Lapa recebe jardim criado para filtrar água da chuva e evitar alagamentos na área

A Fundição Progresso inaugura neste sábado o primeiro Jardim de Chuva do Rio, projeto criado para reduzir os alagamentos na região, armazenando parte da água da chuva que sobrecarrega a rede pluvial na área. Para isso, foi utilizada uma forma de plantio que faz uso de plantas nativas. Além da função de drenagem da água, o projeto, que será inaugurado durante a quarta edição do evento Plante Rio, foi pensado para melhorar o visual no entorno dos Arcos da Lapa.
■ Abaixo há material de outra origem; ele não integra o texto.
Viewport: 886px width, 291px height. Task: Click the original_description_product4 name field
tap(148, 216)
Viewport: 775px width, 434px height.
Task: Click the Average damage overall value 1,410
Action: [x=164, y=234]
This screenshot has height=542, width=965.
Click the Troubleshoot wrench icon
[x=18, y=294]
O jardim foi implantado dentro da área da Fundição, mas a grade cheia de cartazes que bloqueava a visão de quem está de fora foi substituída por uma grade de ferro fundido cujo desenho reproduz espécies de plantas. Naquele local, os alagamentos são frequentes. Segundo a arquiteta responsável pelo jardim, Fabiana Carvalho, o solo da região é argiloso, o que ajuda a acumular água e causar enchentes.

— O principal objetivo de se fazer um jardim nesse local é promover a infiltração da água, porque, quando chove muito, a rede pluvial da área não suporta o volume que recebe. Os dez primeiros minutos de uma chuva forte são suficientes para saturar a capacidade de escoamento — explica.
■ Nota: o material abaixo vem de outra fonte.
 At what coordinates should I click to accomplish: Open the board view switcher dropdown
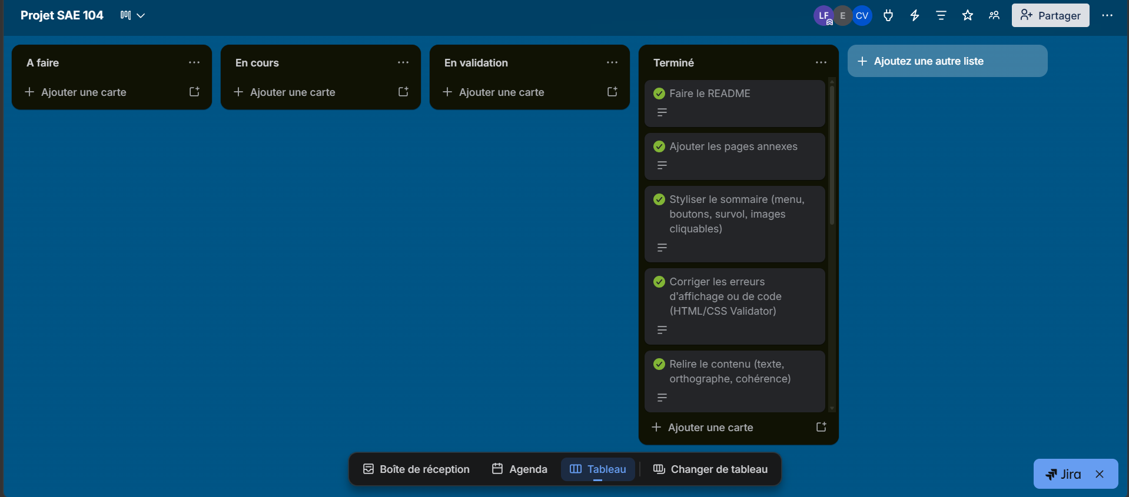[132, 15]
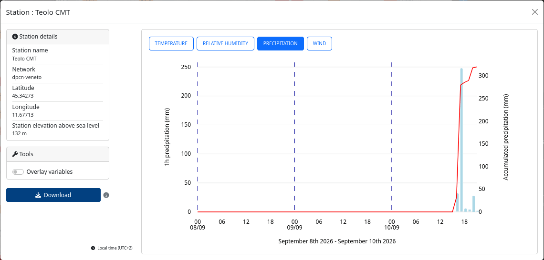544x260 pixels.
Task: Click the Tools wrench icon
Action: tap(15, 154)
Para a construção do jardim, foram utilizados pedaços do concreto antigo que estavam no local. Agora embaixo da terra, o material serve como reservatório temporário.
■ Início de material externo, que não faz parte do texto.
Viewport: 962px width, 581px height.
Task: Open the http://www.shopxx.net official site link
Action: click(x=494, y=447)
— Para um jardim de chuva, é preciso cavar o dobro do que é necessário para um jardim normal, que tem de 40 a 50 centímetros de profundidade. Em seguida, uma parte é preenchida com pedras. Depois, é feita uma camada de britas. Só então, é colocada uma tela e a terra para o plantio.

De acordo com a arquiteta, o sistema suporta cerca de cem metros cúbicos de água, e funcionou bem durante as chuvas dos dois últimos meses. O verão, época em que a cidade sofre com um grande número de enchentes, será o grande teste.

A agricultora urbana Alice Worcman explica que o jardim recebe a primeira água da chuva, muito poluída. Além de fazer a captação, o sistema filtra os sedimentos finos e parte dos poluentes dessa água, que volta mais limpa para o sistema pluvial.

Evento de inauguração
Worcman, que integra o grupo Organicidade, foi responsável pelo plantio e a escolha das espécies. O projeto é uma tentativa de retomar a vegetação natural da região:

— A ideia é tentar reproduzir as condições naturais que existiam aqui, o que chamamos de plantio regenerativo. Estamos no processo inicial de atrair a fauna que virá através das plantas que estamos cultivando. Queremos trazer pássaros, borboletas e abelhas para essa região, que foi muito degradada por intervenção do homem — conta.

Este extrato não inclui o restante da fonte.